Гомон, легко неся огромное свое тело, заспешил по лестнице вниз, а Затонский, хмуря почти-Брежневские брови, поднялся к себе. Ну что за тип этот Гомон! Тоже, диверсант, называется! А ведь участвовал в боевых действиях, награды имеет… Ведет же себя в точности, как гимназистка. Вместо того, чтобы элементарно набить рожу, пускается в совершенно бесполезные объяснения. Врежь он Затонскому в челюсть – и все стало бы на свои места. А так – получается, что Гомон во всем прав, великодушен, мудр и всепрощающ, а он, Затонский – кругом виноватый подлец, разрушающий зловредным своим утюгом гармонию семейной жизни. Что за прапорщики пошли нынче в армии! Да еще и по выставкам художественным шляется – ну ни в какие ворота! Однако тактика, а может, искренность Гомона сработали – нарушать половую идиллию Затонский перестал. Он перебрался-таки в комнату матери.
* * *
В один из летних четвергов математик, возвращаясь с работы, особенно был пасмурен, две глубочайших складки резали смуглый лоб. Во дворе он кинул взгляд в сторону небесной беседки, хотя мог бы и не делать этого: мужики, разумеется, были там, матерились и вколачивали в стол неизменные кости – все, как всегда.

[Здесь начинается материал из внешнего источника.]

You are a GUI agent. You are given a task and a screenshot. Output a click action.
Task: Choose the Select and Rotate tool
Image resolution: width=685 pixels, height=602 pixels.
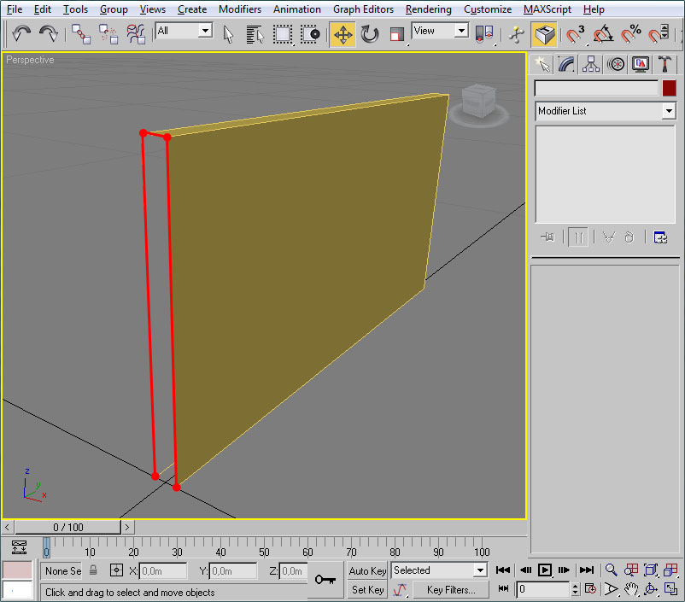coord(370,34)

И та же, ставшая уже привычной, тяжелая, звонкая пустота. Затонский послонялся бесцельно из комнаты в комнату, после прилег на кровать и закурил, выдувая дым в потолок.
Работа застопорилась совершенно. Надо признать, он дошел до края. Или до ручки – это уж кому как нравится. Хотя и так, и этак будет неверно. Он вообще никуда не дошел, и не может дойти. Та дорога, что уходила к горизонту, тая в вечернем сумраке, теперь в удушающую свилась петлю, и целый год он ходит по кругу, оставаясь, по сути дела, на месте.
Дорога, тающая у линии горизонта… Идя по ней, я разучился смотреть по сторонам, сказал он себе. Умерла мать – а я почти не заметил этого. Бледная Эля ушла к прапорщику Гомону – но мне некогда было скорбить об утрате. Я слишком был занят на этой дороге, уходящей за горизонт. Я только и делал, что терял – но ни о чем не жалею и ничего не прошу. Кроме одного – веры. Веры! Той самой веры, без которой я не могу и на сантиметр продвинуться вперед. Веры, которая оправдывала все – и которой я сейчас лишен. Веры, без которой дорога, уходящая за горизонт, обратилась в петлю, и петля эта давит все сильнее, лишая меня всякой возможности дышать. Все, что нужно мне – это вера…
…и тишина! Элементарная тишина! Невообразимый музыкально-праздничный грохот стоял за стеной – в ярости Затонский вскочил на ноги. Сволочи! Проклятые бездельники! Не работают сами и другим не дают! Сейчас он пойдет и выскажет все, что о них думает – всклокоченно-черный, сверкающий зло белками, математик действительно был грозен. Нет, все-таки имелись у них в семье кавказские корни!